▸ Sayfa metni:

• • •

Game of Thrones: Episode Two - The Lost Lords - İnceleme

İyiliğin ve kötülüğün hiçbir anlam ifade etmediği, acımasız Westeros’ta başlayan maceramız Game of Thrones: Episode Two - The Lost Lords’la devam ediyor. İlk bölüm olan Iron from Ice’ta Forrester Hanesi’yle tanışmıştık. Kuzeyin saygın ailelerinden olan Forresterlar’ın uğradıkları bir komplo sonucu güçlerini kaybedişlerine şahit olmuştuk. En son bıraktığımız noktada Forrester Hanesi üç önemli üyesini kaybetmiş, en küçük Forrester olan Ryon ise baş düşmanları Whitehilller tarafından esir alınmıştı.

• • •

▸ Veri bölümü:

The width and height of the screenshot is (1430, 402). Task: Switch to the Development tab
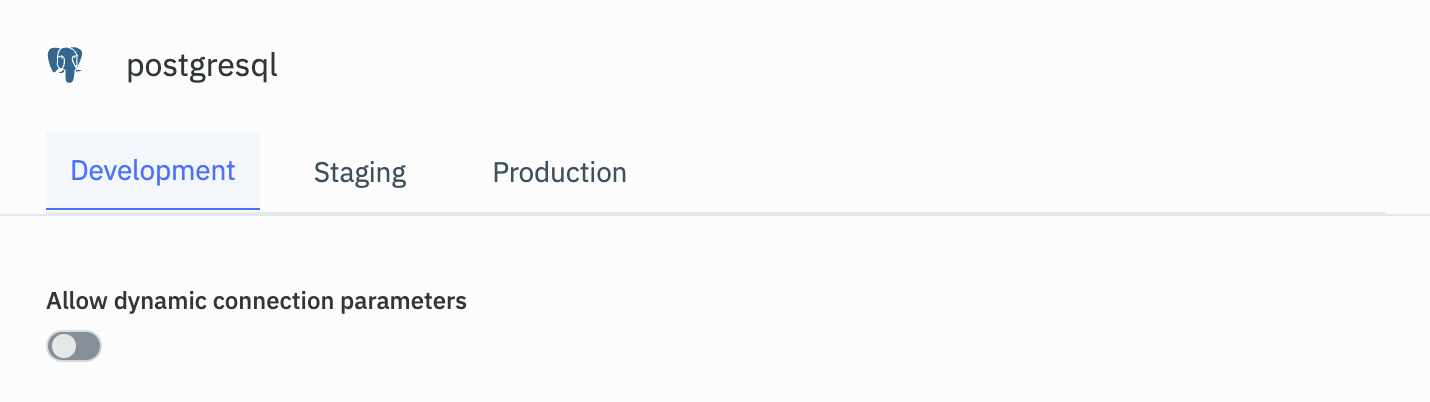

• • •

▸ Yönerge ve koşullar:
Sayfa metninde "Game of Thrones: Episode Two - The Lost Lords - İnceleme" sözcüklerinin geçtiği yerden başlayıp "tarafından esir alınmıştı." sözcüklerinden sonra biten bölümü, "maceramız" ifadesini "yolculuğumuz" ile değiştirerek yeniden yazın.

▸ Alıştırma yanıtı:
Game of Thrones: Episode Two - The Lost Lords - İnceleme

İyiliğin ve kötülüğün hiçbir anlam ifade etmediği, acımasız Westeros’ta başlayan yolculuğumuz Game of Thrones: Episode Two - The Lost Lords’la devam ediyor. İlk bölüm olan Iron from Ice’ta Forrester Hanesi’yle tanışmıştık. Kuzeyin saygın ailelerinden olan Forresterlar’ın uğradıkları bir komplo sonucu güçlerini kaybedişlerine şahit olmuştuk. En son bıraktığımız noktada Forrester Hanesi üç önemli üyesini kaybetmiş, en küçük Forrester olan Ryon ise baş düşmanları Whitehilller tarafından esir alınmıştı.